Das ist auch genau das, was Susan Pinker beschreibt. Ich zitiere es noch einmal aus ihrem Buch:
„…One might expect that men married to female university professors would be more likely to have egalitarian views and share child care equally, but this is another myth. Steven Rhoads, a professor of public policy at the University of Virginia, had similar assumptions. He ran a nationwide study and found that 75 percent of female faculty believed their husbands should take on equal amounts of child care, housework, and paid work. Just over half of their husbands agreed. Yet the women spent much more time with their children than their husbands did, and in universities where they were offered paid parental leave, 67 percent of the eligible women took advantage of it, only 12 percent of male faculty took that time off, and when they did, they didn’t use the time the same way. ‚We heard stories of male academics who took paid post-birth leave in order to advance their publishing agendas,‘ wrote Rhoads, commenting that he’d heard of one school that changed its rules as a result.

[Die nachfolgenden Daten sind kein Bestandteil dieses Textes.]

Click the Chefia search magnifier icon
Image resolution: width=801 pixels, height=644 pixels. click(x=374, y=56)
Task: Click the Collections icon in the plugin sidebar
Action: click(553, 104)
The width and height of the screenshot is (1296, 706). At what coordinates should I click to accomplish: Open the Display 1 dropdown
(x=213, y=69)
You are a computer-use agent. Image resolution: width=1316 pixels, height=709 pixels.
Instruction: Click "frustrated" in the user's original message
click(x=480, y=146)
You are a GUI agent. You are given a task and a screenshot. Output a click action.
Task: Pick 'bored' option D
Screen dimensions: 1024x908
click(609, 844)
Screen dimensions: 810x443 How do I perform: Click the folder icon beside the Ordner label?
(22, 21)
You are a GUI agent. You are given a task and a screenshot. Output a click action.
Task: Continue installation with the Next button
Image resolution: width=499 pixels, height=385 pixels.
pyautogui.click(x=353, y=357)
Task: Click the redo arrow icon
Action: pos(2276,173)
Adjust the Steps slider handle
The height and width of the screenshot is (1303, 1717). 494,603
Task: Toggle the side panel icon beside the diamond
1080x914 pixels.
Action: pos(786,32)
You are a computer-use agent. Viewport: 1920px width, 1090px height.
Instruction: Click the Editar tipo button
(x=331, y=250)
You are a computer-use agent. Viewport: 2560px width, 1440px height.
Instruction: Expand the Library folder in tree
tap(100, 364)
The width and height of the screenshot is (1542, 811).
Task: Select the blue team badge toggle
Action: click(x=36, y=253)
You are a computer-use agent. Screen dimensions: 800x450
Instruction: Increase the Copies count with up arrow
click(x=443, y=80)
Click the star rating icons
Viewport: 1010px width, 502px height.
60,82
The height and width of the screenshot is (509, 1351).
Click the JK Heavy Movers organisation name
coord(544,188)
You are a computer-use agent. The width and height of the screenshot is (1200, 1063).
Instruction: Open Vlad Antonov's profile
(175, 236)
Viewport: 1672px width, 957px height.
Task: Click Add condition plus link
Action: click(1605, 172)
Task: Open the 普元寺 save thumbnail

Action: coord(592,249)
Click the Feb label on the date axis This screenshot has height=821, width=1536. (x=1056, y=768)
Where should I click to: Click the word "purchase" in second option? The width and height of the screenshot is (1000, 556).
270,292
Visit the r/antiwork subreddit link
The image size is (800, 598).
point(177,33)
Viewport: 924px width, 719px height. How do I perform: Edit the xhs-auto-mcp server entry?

Upon returning from her maternity leave, one female colleague recalled being asked by a male colleague how the leave had gone. She replied, ‚I used the time well.‘ Then the man said, ‚So you got a lot of work done.‘ But that’s not what she meant.
„If more academic mothers use a leave to spend time with their baby and more new fathers use the time to publish, then a system based on men and women being identical ends up punishing women. When these family-friendly policies are applied equally to both sexes, academic women experience more discrimination, not less. One unofficial study at an Ivy league college found that parental leave benefits available to both sexes had that paradoxical effect: no woman who had taken a family leave in the previous fifteen years had subsequently received tenure. Most if not all of the small number of men who had taken family leave did. This was never published or even tallied up as a real study, but it became commonly cited during the tenure discussion, summarized as ‚a woman takes family leave and comes back with a backlog, a man takes family leave and comes back with a book’… Realizing what was happening, a committee at the college tweaked the policy to allow additional leave for those who give birth (obviously, fathers wouldn’t be eligible). This helped… [N]o one wanted to discuss the issue openly, allow the college to be named, or be identified in any way. The topic was taboo…“
„Stop the Clock“ war vorgesehen als eine Hilfe für Frauen, ein Instrument der Chancengleichheit, das ihnen helfen sollte nach der Geburt eines Kindes auszusetzen. Es scheint aber eher Männern zu helfen:
Aber weiter in dem Artikel. Es wird dann dargestellt, wie schwierig es für eine Forscherin war, weil sie eben neben dem Job noch die Kinder hatte. Sie schlägt dann am Ende folgende Regelung vor:
For the next few years, there should be a letter added to every tenure application, Gonzales says, instructing readers to consider how the “fallout [from coronavirus] has very different effects across gender and race.” Evaluators should consider each applicant’s individual set of circumstances, she said.
“We essentially want to say, ‘Hey, this was a big deal for a lot of people.’” If someone didn’t finish all three papers she’d been expecting to write, maybe that’s okay.
Lev has started to keep track of her days, writing down how many hours she spent with her daughter, and how many hours she was able to work.
If anyone ever says she wasn’t “productive” during coronavirus, she’ll have the records to prove them wrong.
Wären aus meiner Sicht dann eher sachfremde Erwägungen, wenn der andere schlicht besser ist und es bliebe auch sehr unklar wie man „Zeit mit den Kindern“ bewerten soll. Was genau soll das letztendlich aufwiegen und in welchem Umfang? Und wie soll man es kontrollieren und damit objektivieren? Es kann ja auch jeder Mann, der alles an seine Ehefrau abgegeben hat, anführen, dass er mit den Kindern gespielt hat und Abends dennoch die 5 Artikel geschrieben hat.
Letztendlich scheinen sie mir damit einen schlichten Frauenbonus haben zu wollen. Carearbeit als Studienarbeit.